**Example 1:** Find the orthogonal trajectories of the family of curves y=k/x. Use a graphing device to draw several members of each family on a common screen.

**Hint:** Differentiate xy=k and get xdy+ydx=0. Therefore the orthogonal trajectories satisfy xdy - ydx=0.

**Example 2:** We formulate a model for learning in the form of the differential equation dP / dt =k(M-P), where P(t) measures the performance of someone learning a skill after a training time t, M is the maximum level of performance, and k is a positive constant. Solve this differential equation to find an expression for P(t). What’s the limit of this expression?

**Hint:** Use separation of variables and get dP / M-P = kdt.

**Example 3:** A model for the concentration C=C(t) of the glucose solution in the bloodstream is dC / dt = r-kC, where k is a positive constant. **(a)** Suppose that the concentration at t=0 is C_0. Determine the concentration at any time t by solving the differential equation. **(b)** Assuming that C_0 < r/k, find \lim_{t\to\infty} C(t) and interpret your answer.

**Hint: (a)** Use separation of variables and get dC / r-kC = dt. **(b)** In the long run, C(t) tends to r/k.

**Example 4:** One model for the spread of a rumor is that the rate of spread is proportional to the product of the fraction y of the population who have heard the rumor and the fraction who have not heard the rumor. **(a)** Write a differential equation that is satisfied by y. **(b)** Solve the differential equation. (c) A small town has 1000 inhabitants. At 8 AM, 80 people have heard a rumor. By noon half the town has heard it. At what time will 90% of the population have heard the rumor?

**Hint: (a)** According to the description of the model, dy / dt = ky(1-y). **(b)** Use separation of variables and get dy/ y(1-y) = kdt. **(c)** Set 8AM as t=0. Then noon stands for t=4. Use the data and find A = 2/23, k = \frac{1}{4}\ln(23/2). Solve t for y(t) = 0.9.

**Example 5:** Let c be a positive number. A differential equation of the form dy /dt = ky^{1+c}, where k is a positive constant, is called a doomsday equation because the exponent in the expression ky^{1+c} is larger than the exponent 1 for natural growth. **(a)** Determine the solution that satisfies the initial condition y(0)=y_0. **(b)** Show that there is a time t=T (doomsday) such that \lim_{t\to T^{-}}y(t)=\infty. **(c)** An especially prolific bread of rabbits has the growth term My^{1.01}. If 2 such rabbits bread bread initially and the warren has 16 rabbits after 3 months, then when is doomsday?

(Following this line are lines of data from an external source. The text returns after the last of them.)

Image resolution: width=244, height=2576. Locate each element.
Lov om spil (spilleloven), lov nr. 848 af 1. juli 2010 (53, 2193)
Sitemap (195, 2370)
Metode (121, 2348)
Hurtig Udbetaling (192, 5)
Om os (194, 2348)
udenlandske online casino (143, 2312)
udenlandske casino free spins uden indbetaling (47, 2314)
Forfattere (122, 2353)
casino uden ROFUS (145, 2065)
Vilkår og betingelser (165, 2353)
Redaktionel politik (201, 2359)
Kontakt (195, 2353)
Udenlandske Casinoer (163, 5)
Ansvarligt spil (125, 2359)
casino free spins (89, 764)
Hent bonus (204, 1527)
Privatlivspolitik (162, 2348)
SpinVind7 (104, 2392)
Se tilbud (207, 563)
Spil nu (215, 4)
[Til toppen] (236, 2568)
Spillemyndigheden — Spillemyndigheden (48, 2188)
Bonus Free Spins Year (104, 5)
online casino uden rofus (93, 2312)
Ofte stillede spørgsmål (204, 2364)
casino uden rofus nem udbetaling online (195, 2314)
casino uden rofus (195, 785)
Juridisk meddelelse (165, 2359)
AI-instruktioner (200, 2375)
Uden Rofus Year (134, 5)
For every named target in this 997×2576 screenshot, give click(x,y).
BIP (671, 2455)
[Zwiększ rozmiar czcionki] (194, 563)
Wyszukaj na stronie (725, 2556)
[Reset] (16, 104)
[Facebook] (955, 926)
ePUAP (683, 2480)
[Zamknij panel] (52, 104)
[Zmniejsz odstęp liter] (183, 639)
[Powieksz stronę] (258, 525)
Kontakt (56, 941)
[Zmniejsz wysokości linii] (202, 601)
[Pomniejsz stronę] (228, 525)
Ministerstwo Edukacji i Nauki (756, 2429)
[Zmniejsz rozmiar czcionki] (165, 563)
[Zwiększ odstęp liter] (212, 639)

**Solution:** **(a)** Use separation of variables and get dy / y^{1+c} = kdt. Integrate, use the initial value, and get y = (-ckt + y_0^{-c})^{-1/c}. **(b)** As -ckt + y_0^{-c} tends to 0^+, y(t) tends to infinity. Therefore the doomsday T = y_0^{c}/ck. **(c)** According to the data, y_0 = 2, c = 0.01 and 16 = (-0.01\cdot k\cdot 3 + 2^{-0.01})^{-1/0.01}, hence k=0.681252\ldots. The doomsday is then 145.775 months, or 12 years plus 2 months.

**Disclaimer:** The author disclaims responsibility for any adverse effects resulting, directly or indirectly, from information contained in the previous problem. In particular, when you see 16 rabbits, don’t try killing them.

**Remark:** See *A Mole of Moles* by xkcd for a hypothetical analysis of the moment before the doomsday.